● **Trecho selecionado**
################

Ainda jovem, aos 47 anos, mas com a experiência de quem acumula cinco mandatos na Casa, Maia percebeu o comportamento titubeante dos deputados. Reduziu as visitas ao Palácio do Planalto e abriu a residência oficial da Câmara para políticos e investidores. Nos últimos dias, passaram por ali analistas de alguns dos maiores bancos do país, como Santander e Itaú, além de dirigentes das corretoras BGC Liquidez e Ventor Investimentos. A todos, evitou dar demonstração de que estaria conspirando contra o presidente, mas firmou compromisso com as reformas e a manutenção da equipe econômica. Nesta sexta-feira (7), Maiafoi claro em telefonema ao deputado Jerônimo Göergen (PP-RS):
– Deixou claro que se acontecer (a necessidade de assumir a Presidência), eu poderia tranquilizar o empresariado que não haverá mudanças na equipe econômica.
Usuário bissexto do Twitter, Maia fez na sexta rara postagem, na qual pede que a Câmara retome a agenda. "Precisamos ter muita tranquilidade e prudência neste momento. Em vez de potencializar, precisamos ajudar o Brasil a sair da crise. Não podemos estar satisfeitos apenas com a reforma trabalhista. Temos Previdência, tributária e mudanças na legislação de segurança pública", escreveu.
– Esses tuítes dele são quase uma carta-compromisso. O mercado precisa dessa agenda. Em Brasília, não tem vácuo. Temer está perdendo espaço, e o Rodrigo ganhando. Ele tem condições de virar a página da crise – avalia um analista político de uma grande agência de investimentos.
A súbita exposição de Maia ocorreu num momento em que Temer está no Exterior – só retorna neste sábado do encontro do G20 na Alemanha – e logo após o presidente interino do PSDB, Tasso Jereissati (CE), declarar que o país está próximo da ingovernabilidade. Para Tasso, o presidente da Câmara "tem condições de juntar os partidos ao redor de um nível mínimo de estabilidade". Assustado com a repercussão da fala de Tasso e dos movimentos sincronizados que vem fazendo, Maia tratou de negar qualquer pretensão ao Planalto, embora tenha reconhecido a gravidade da denúncia contra Temer.

################

● **Material fornecido**
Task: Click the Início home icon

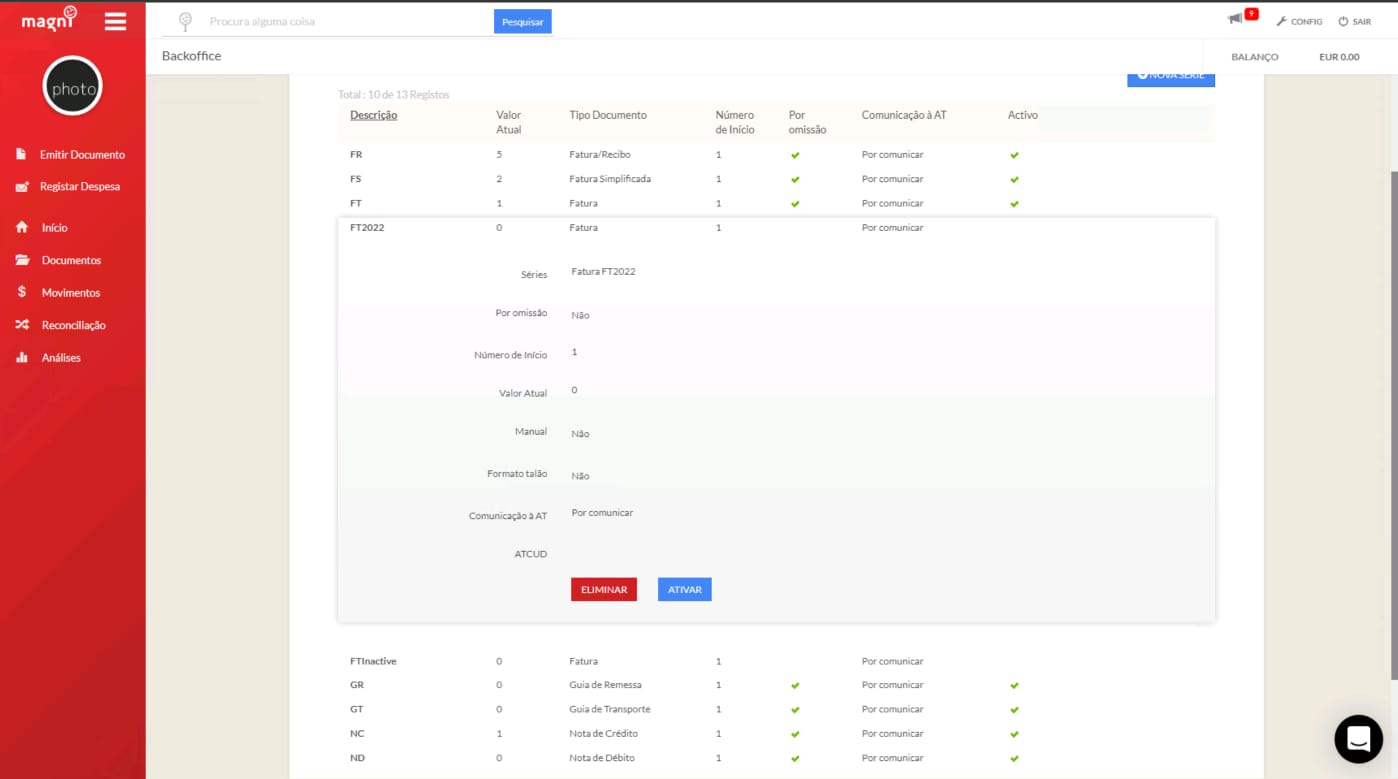Action: pyautogui.click(x=22, y=228)
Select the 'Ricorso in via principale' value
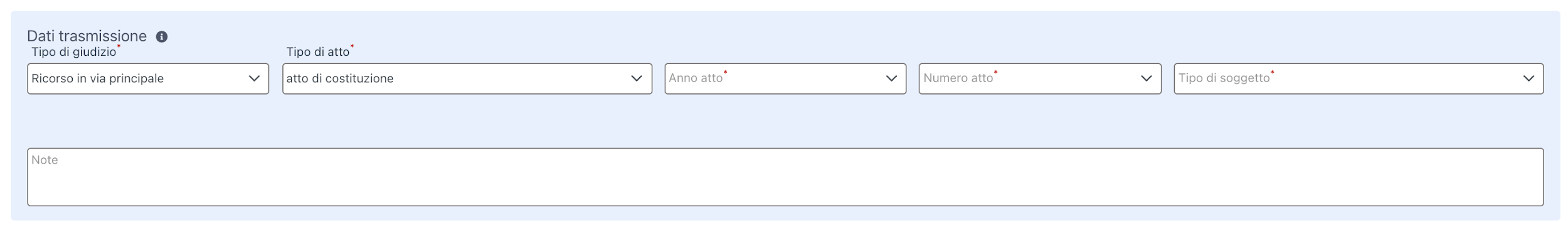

################

● **Exercícios**
(1) Reproduza o trecho selecionado a partir das palavras "Ainda jovem, aos" e pare depois de "na equipe econômica.", substituindo "equipe econômica" por "equipe da Fazenda".
(2) Resuma, no trecho selecionado, o parágrafo que começa com "A súbita exposição de Maia", preservando seus fatos principais.
As linhas formam um material à parte, independente do trecho selecionado.

● **Respostas por tarefa**
(1)
Ainda jovem, aos 47 anos, mas com a experiência de quem acumula cinco mandatos na Casa, Maia percebeu o comportamento titubeante dos deputados. Reduziu as visitas ao Palácio do Planalto e abriu a residência oficial da Câmara para políticos e investidores. Nos últimos dias, passaram por ali analistas de alguns dos maiores bancos do país, como Santander e Itaú, além de dirigentes das corretoras BGC Liquidez e Ventor Investimentos. A todos, evitou dar demonstração de que estaria conspirando contra o presidente, mas firmou compromisso com as reformas e a manutenção da equipe da Fazenda. Nesta sexta-feira (7), Maiafoi claro em telefonema ao deputado Jerônimo Göergen (PP-RS):
– Deixou claro que se acontecer (a necessidade de assumir a Presidência), eu poderia tranquilizar o empresariado que não haverá mudanças na equipe da Fazenda.

(2) Maia ganhou destaque repentino enquanto Temer estava no encontro do G20, na Alemanha, com retorno previsto para sábado. Isso ocorreu logo depois de Tasso Jereissati, presidente interino do PSDB, afirmar que o país estava próximo da ingovernabilidade e que Maia tinha condições de reunir os partidos em torno de uma estabilidade mínima. Assustado com a repercussão, Maia negou qualquer pretensão ao Planalto, mas reconheceu a gravidade da denúncia contra Temer.